Muita gente passou pelas ruas e estandes da 48ª edição da Expointer, maior feira agropecuária do Rio Grande do Sul e uma das maiores do Brasil, realizada ao longo da semana passada em Esteio (RS) e encerrada no domingo, 7 de setembro.
Mas o público do evento - que foi inclusive recorde neste ano, totalizando 1.010.020 visitantes –, não necessariamente se traduziu em um aumento do volume de venda de máquinas agrícolas, pelo contrário.
As vendas de máquinas e implementos agrícolas na feira recuaram cerca de 50%, passando de R$ 7,4 bilhões no ano passado para R$ 3,7 bilhões neste ano.
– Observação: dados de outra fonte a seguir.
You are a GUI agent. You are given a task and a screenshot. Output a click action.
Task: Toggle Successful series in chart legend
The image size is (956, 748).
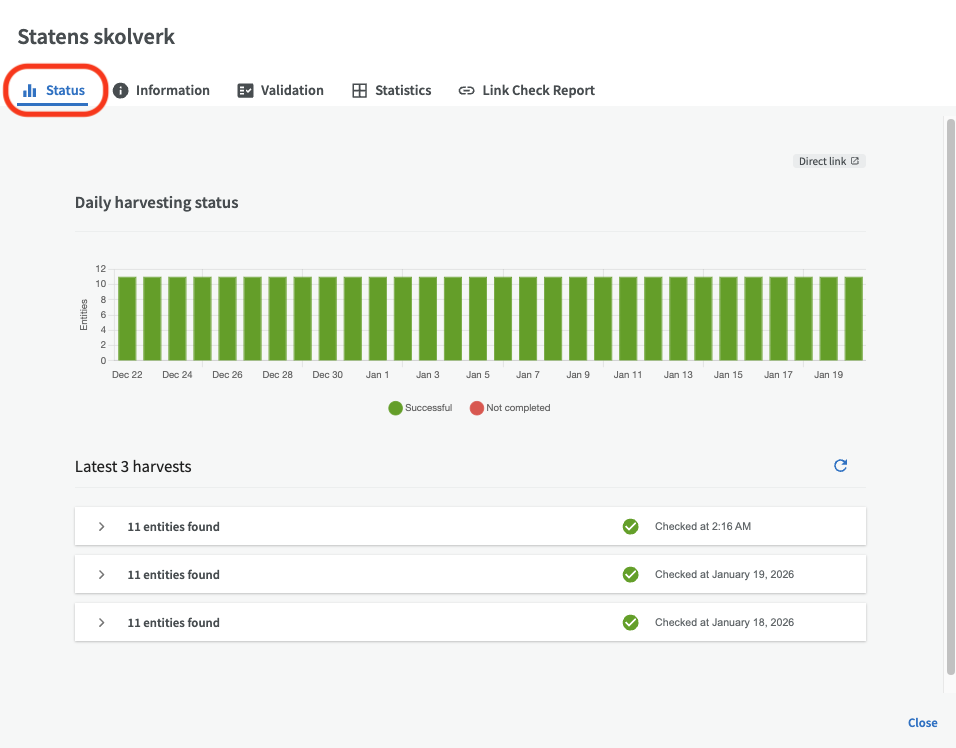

Além da queda no setor de máquinas agrícolas, houve redução geral no volume de negócios da Expointer como um todo, que passou de R$ 8,1 bilhões em 2024 para R$ 4,4 bilhões neste ano, queda de cerca de 45%.
Juros altos, endividamento dos produtores gaúchos após quatro anos de quebras consecutivas de safra de soja e o clima de instabilidade após as tarifas de 50% sobre produtos importados do Brasil pelos Estados Unidos, que passaram a ser praticadas no início de agosto pelo governo americano, são fatores que ajudam a explicar a queda nos números, avalia Ana Paula Werlang, diretora-executiva do Sindicato das Indústrias de Máquinas e Implementos Agrícolas no Rio Grande do Sul (Simers), em entrevista ao AgFeed.
"A estiagem trouxe endividamento para o nosso agricultor, além dos juros altos e também do tarifaço que, querendo ou não, traz incerteza e deixa o produtor mais arredio a investir em novas tecnologias", diz Werlang.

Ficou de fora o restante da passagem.